◆ **What you have to do**
Look over the entries below. Report how many lines hold the word "Expand", and only that.
# # # # #
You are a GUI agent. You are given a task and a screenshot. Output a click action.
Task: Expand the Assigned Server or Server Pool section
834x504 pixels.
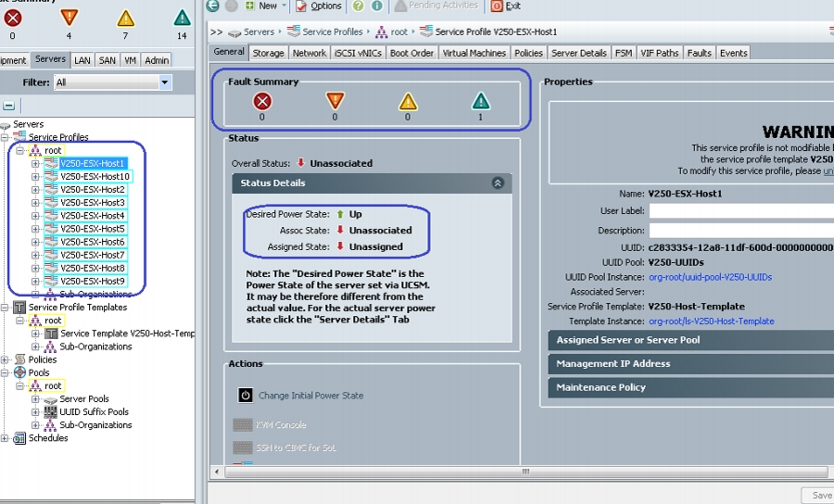(691, 340)
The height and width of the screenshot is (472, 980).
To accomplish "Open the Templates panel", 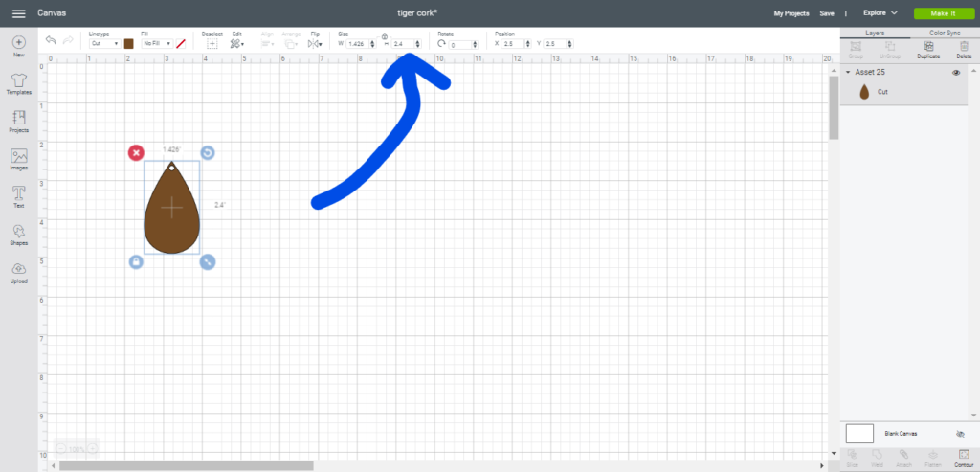I will 18,82.
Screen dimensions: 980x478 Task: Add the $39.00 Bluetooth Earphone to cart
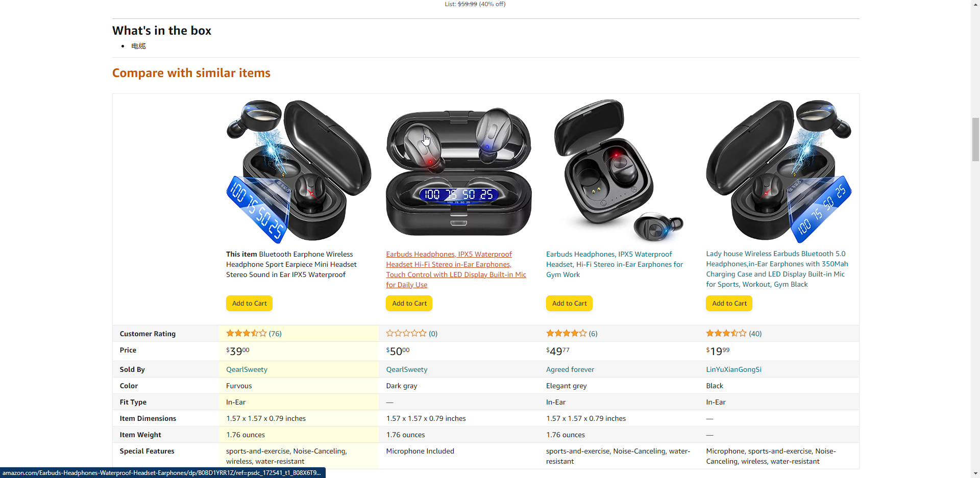click(249, 303)
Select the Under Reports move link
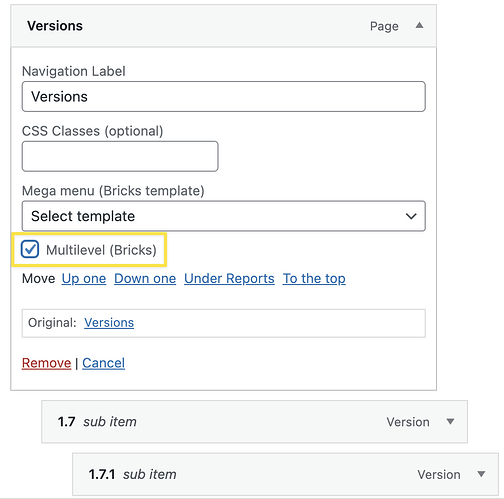Image resolution: width=504 pixels, height=499 pixels. [x=229, y=278]
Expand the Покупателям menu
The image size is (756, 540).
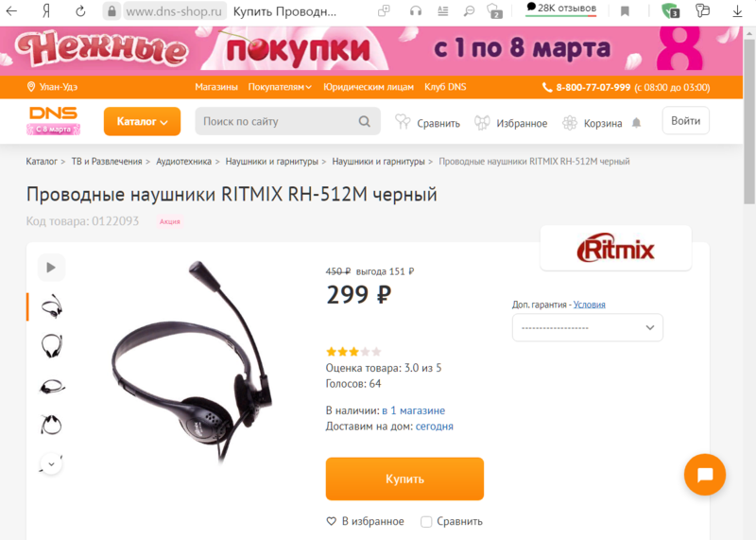(280, 87)
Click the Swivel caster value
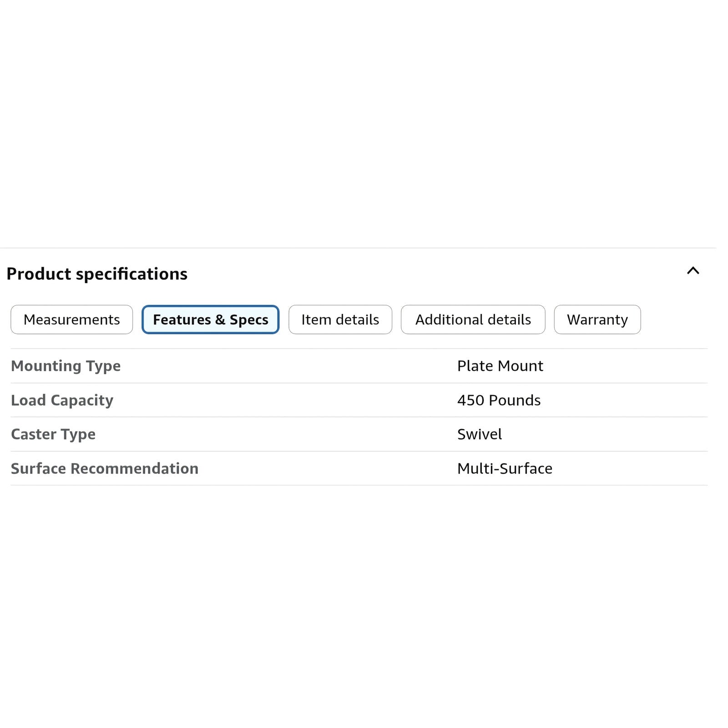Viewport: 728px width, 728px height. (480, 434)
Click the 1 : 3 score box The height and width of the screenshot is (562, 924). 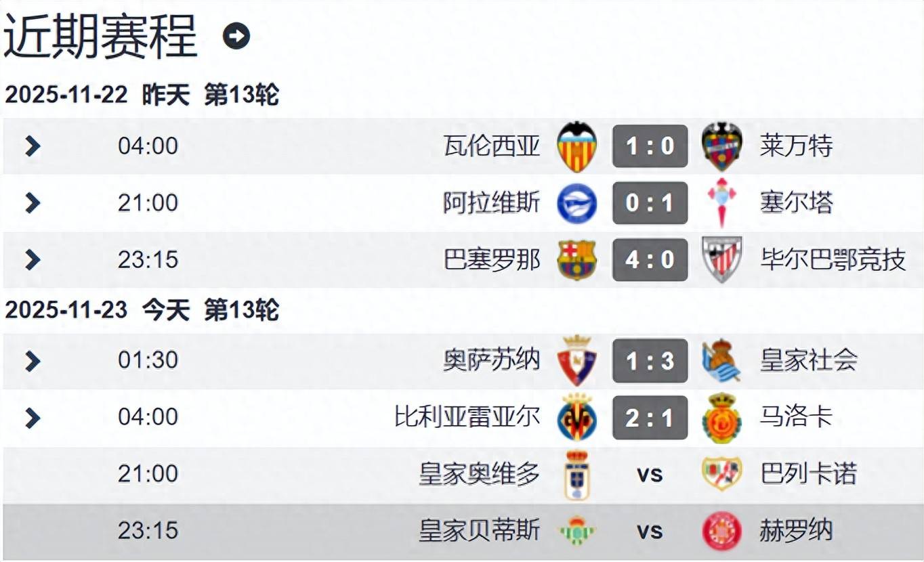coord(650,360)
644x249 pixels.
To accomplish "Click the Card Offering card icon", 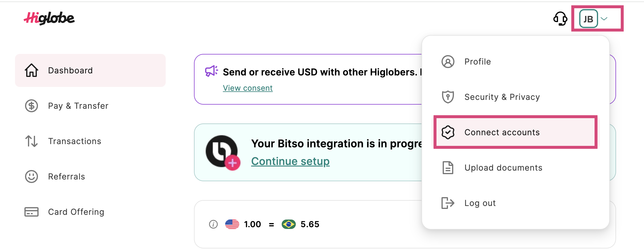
# # # # #
◆ **Expected answer**
2